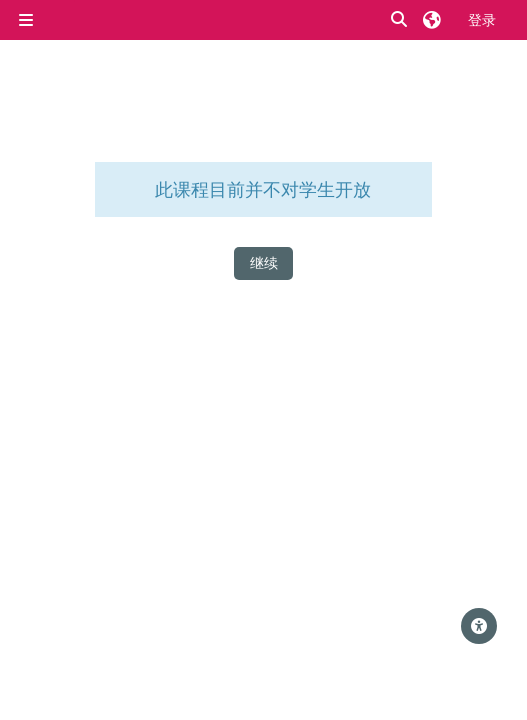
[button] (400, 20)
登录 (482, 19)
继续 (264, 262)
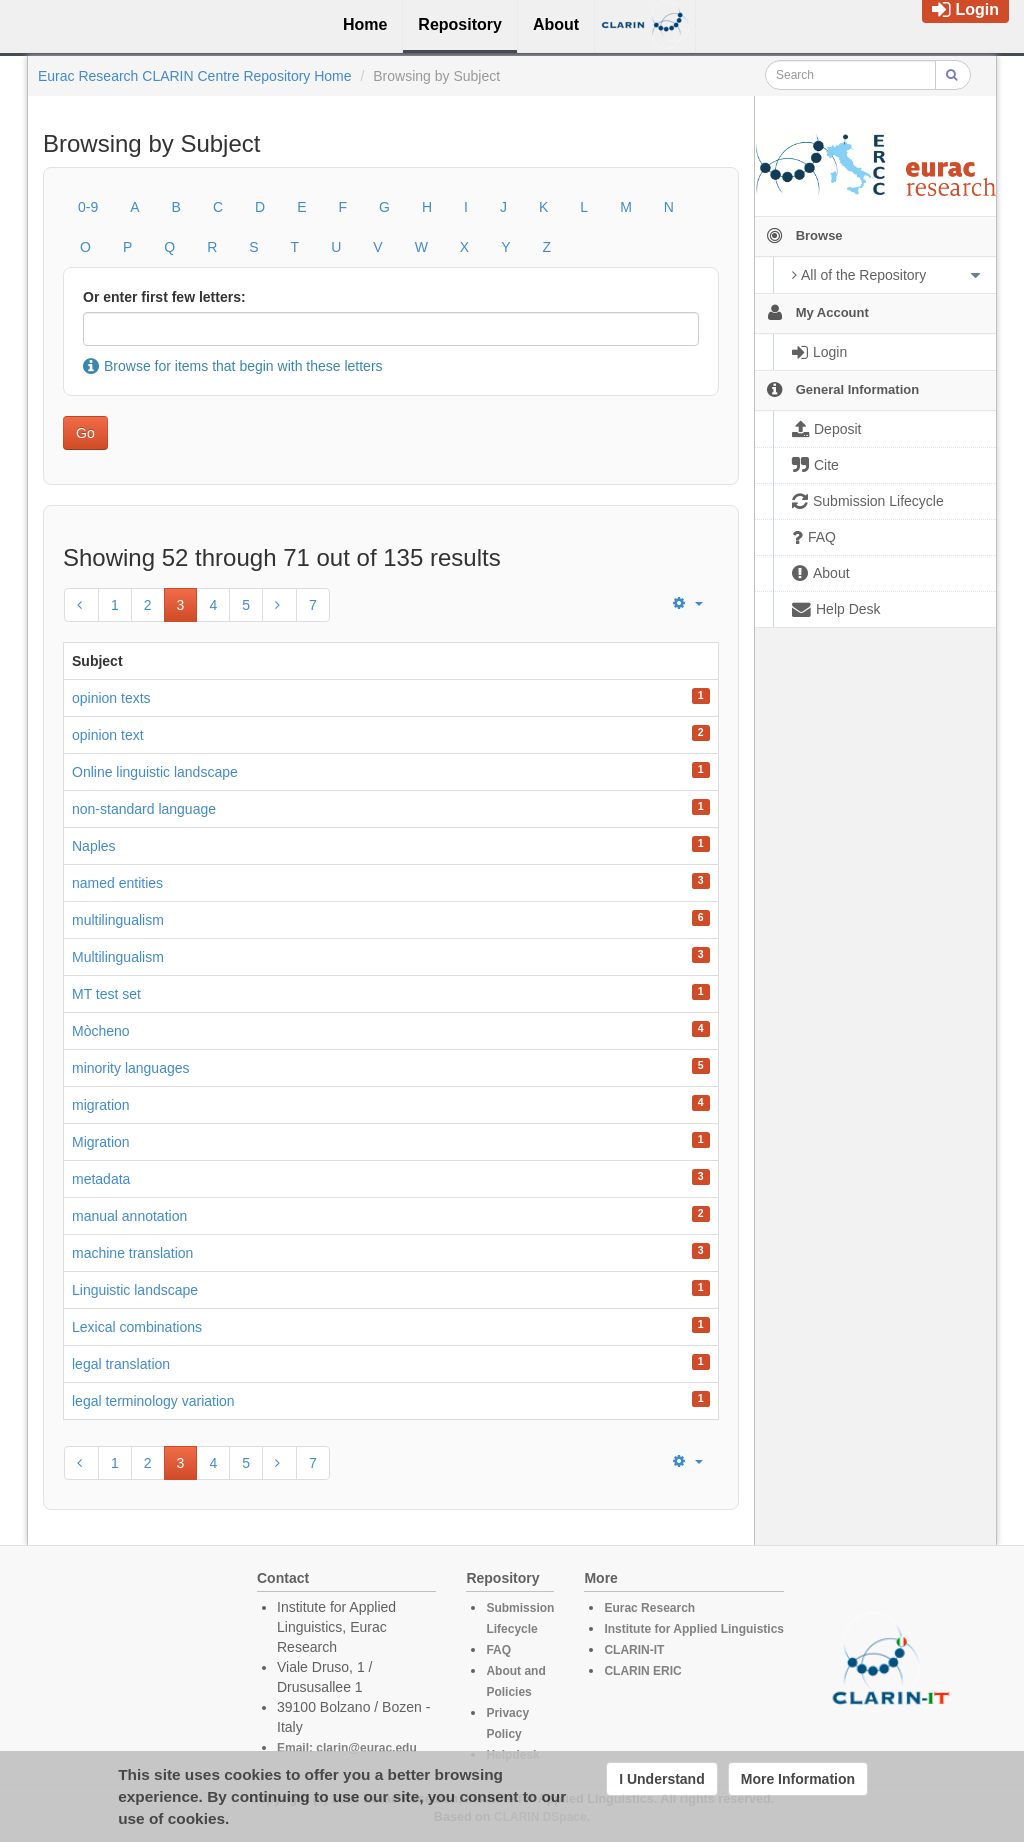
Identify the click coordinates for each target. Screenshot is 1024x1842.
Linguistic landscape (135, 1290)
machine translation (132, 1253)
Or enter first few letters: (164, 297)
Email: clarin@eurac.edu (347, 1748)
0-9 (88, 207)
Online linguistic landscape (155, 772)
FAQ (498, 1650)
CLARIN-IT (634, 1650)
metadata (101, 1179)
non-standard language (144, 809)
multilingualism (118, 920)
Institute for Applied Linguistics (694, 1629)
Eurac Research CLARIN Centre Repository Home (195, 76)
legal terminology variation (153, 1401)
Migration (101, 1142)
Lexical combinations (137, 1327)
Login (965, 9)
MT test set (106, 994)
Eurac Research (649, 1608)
☆ ☆ ☆ ☆
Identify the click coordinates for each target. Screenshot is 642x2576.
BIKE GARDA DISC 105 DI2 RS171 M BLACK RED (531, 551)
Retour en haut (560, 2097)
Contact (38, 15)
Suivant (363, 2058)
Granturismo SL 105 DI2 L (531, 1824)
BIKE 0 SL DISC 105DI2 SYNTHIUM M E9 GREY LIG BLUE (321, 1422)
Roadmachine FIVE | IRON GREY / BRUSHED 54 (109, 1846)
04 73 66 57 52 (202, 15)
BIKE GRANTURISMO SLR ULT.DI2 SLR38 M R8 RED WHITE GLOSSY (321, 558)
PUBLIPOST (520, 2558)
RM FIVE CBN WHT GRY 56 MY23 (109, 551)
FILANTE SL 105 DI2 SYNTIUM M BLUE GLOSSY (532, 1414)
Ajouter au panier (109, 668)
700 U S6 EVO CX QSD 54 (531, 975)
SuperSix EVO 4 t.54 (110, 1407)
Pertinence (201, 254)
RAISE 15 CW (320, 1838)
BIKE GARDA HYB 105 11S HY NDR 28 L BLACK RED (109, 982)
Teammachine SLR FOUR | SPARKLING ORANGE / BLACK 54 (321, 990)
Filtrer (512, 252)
☆ ☆ ☆ ☆
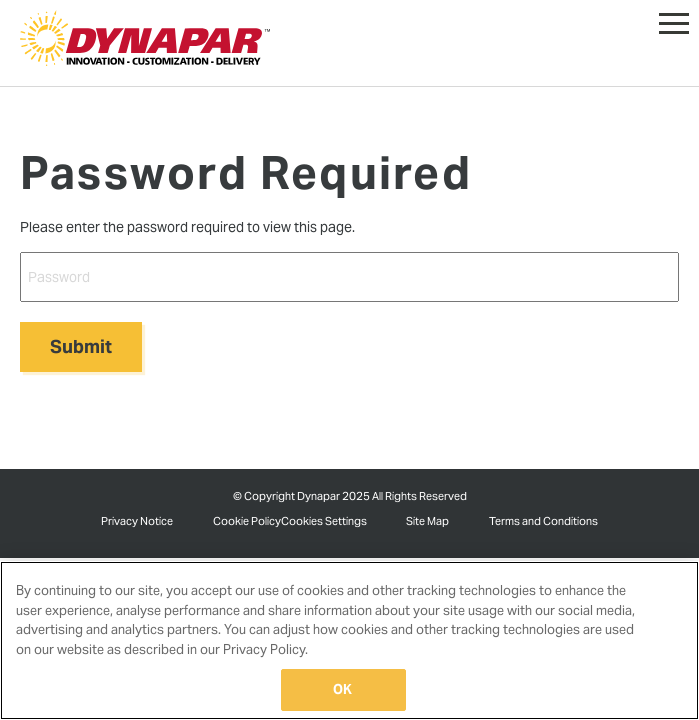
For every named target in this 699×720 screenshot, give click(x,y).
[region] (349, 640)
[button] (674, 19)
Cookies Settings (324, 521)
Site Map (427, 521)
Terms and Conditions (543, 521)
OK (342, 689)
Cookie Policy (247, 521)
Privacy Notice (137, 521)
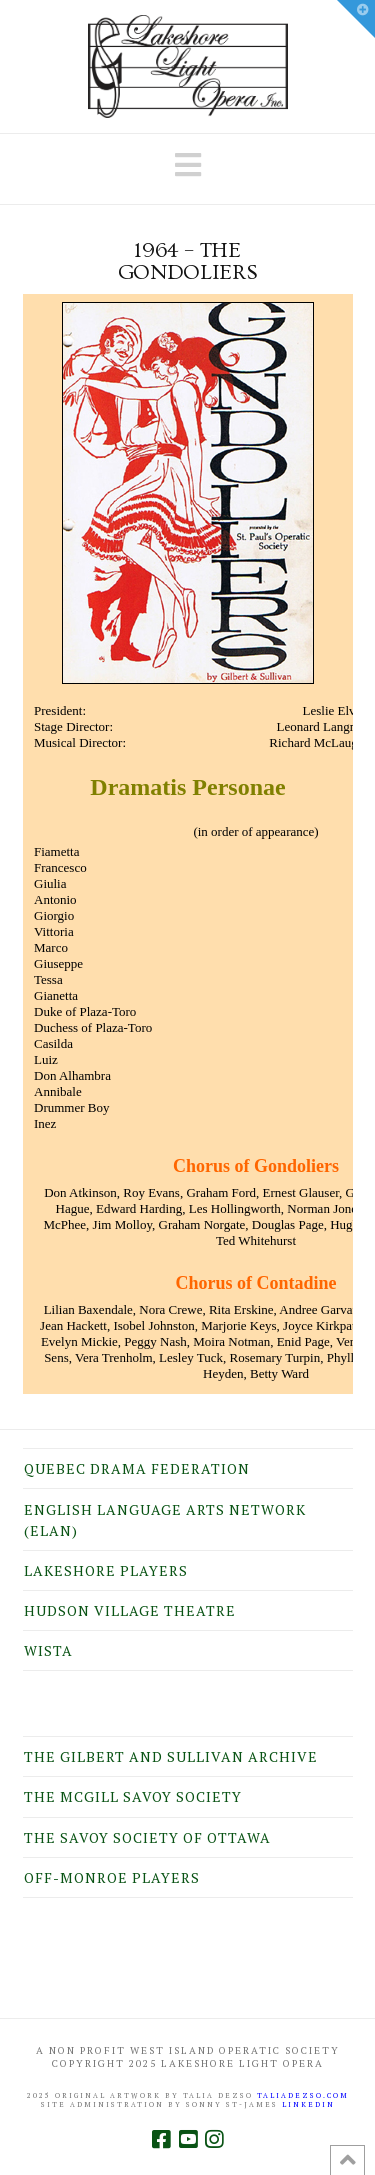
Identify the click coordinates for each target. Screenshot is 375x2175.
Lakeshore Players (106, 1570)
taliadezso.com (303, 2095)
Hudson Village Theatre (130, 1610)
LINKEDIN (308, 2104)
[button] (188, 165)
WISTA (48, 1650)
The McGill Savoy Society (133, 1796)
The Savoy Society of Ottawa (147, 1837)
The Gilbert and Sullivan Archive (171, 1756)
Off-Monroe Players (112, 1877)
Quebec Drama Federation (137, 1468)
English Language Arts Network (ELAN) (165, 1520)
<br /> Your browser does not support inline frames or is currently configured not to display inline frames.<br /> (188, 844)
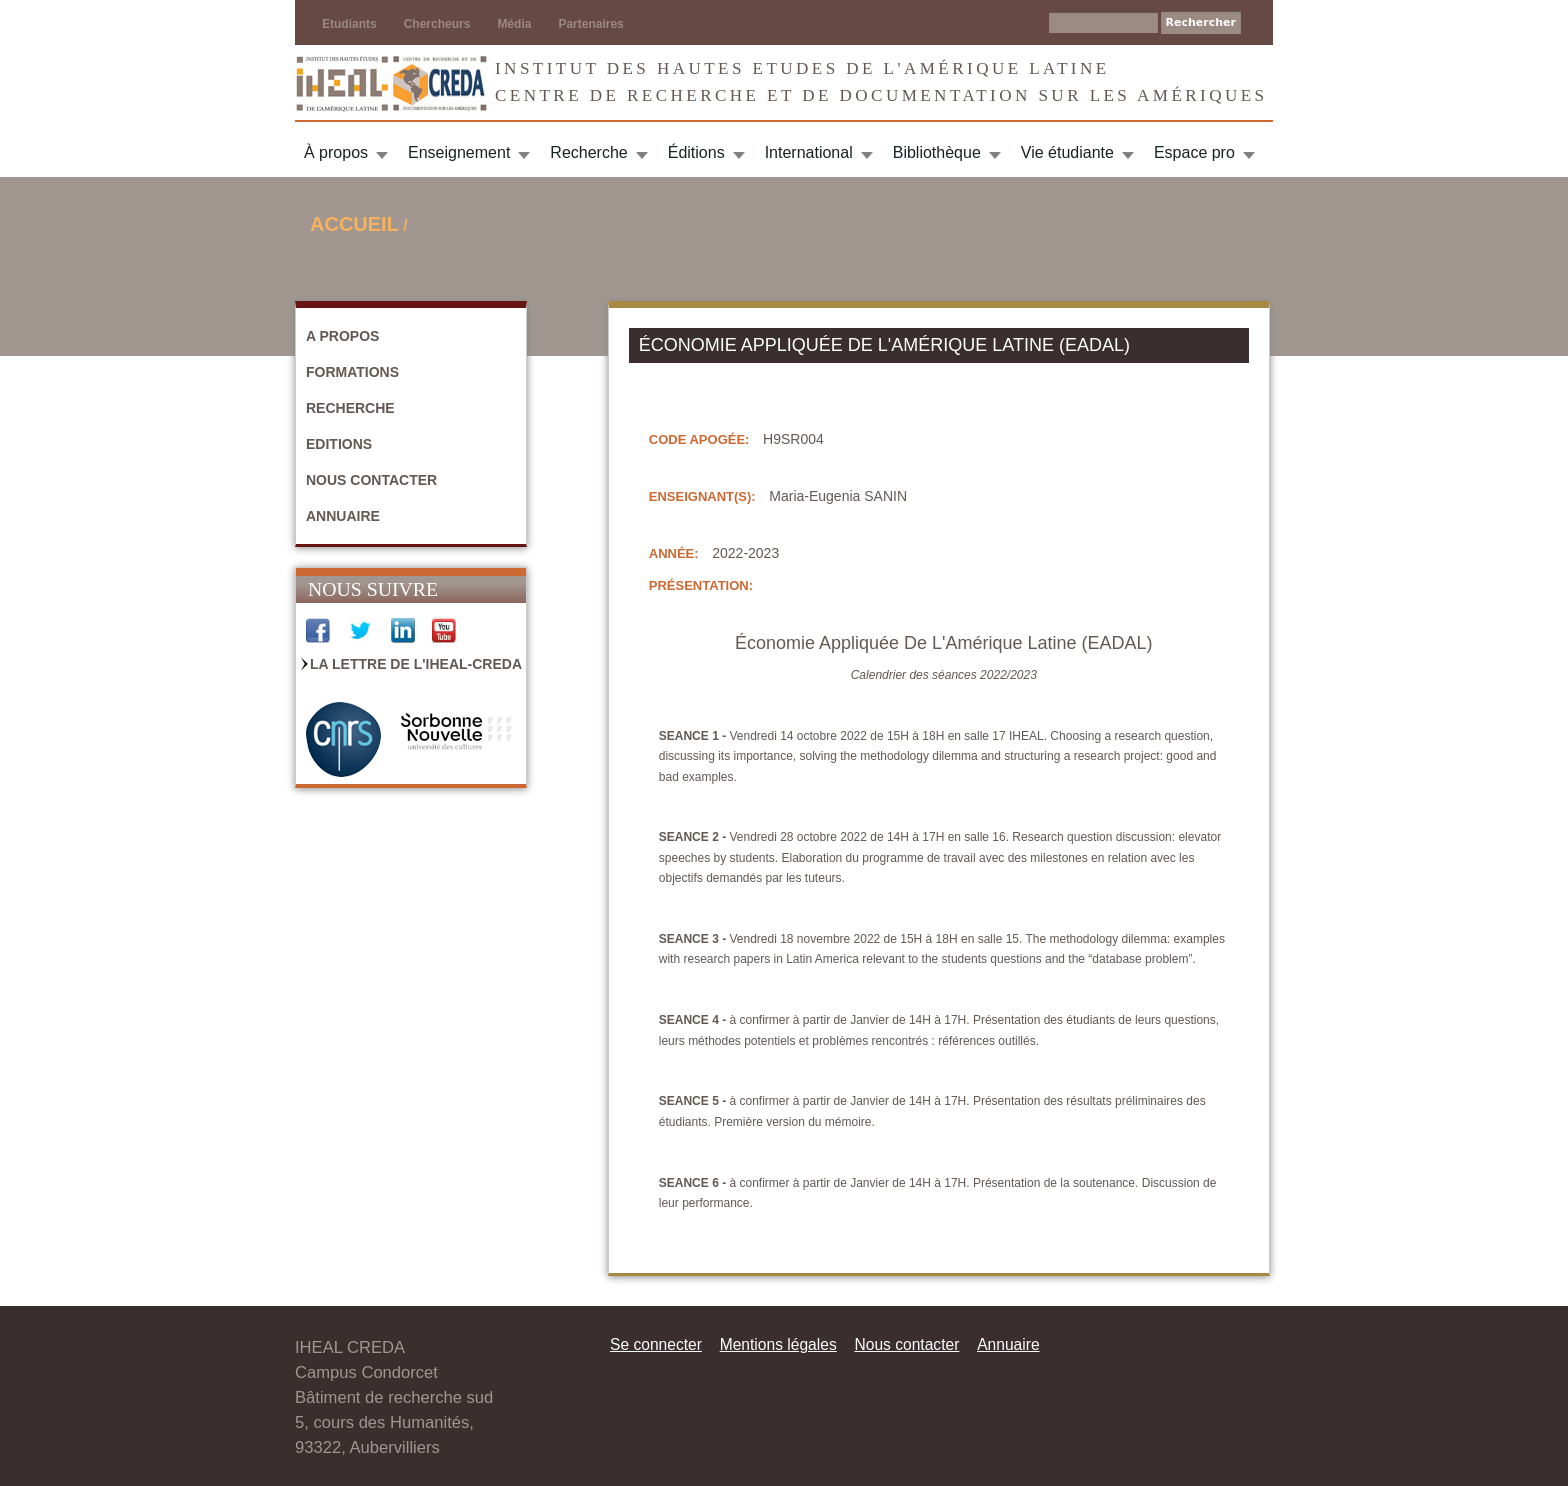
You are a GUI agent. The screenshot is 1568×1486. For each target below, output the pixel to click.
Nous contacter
☆ ☆ ☆ ☆
▸ Task to carry out
Please render the records as a JSON list of strings, one string per line and blank lines left out, starting with the line containing "0-9 (88, 207)" and going on through the line containing "Eurac Research (649, 1608)", both ends included.

▸ Exercise solution
[
  "0-9 (88, 207)",
  "Online linguistic landscape (155, 772)",
  "FAQ (498, 1650)",
  "CLARIN-IT (634, 1650)",
  "metadata (101, 1179)",
  "non-standard language (144, 809)",
  "multilingualism (118, 920)",
  "Institute for Applied Linguistics (694, 1629)",
  "Eurac Research CLARIN Centre Repository Home (195, 76)",
  "legal terminology variation (153, 1401)",
  "Migration (101, 1142)",
  "Lexical combinations (137, 1327)",
  "Login (965, 9)",
  "MT test set (106, 994)",
  "Eurac Research (649, 1608)"
]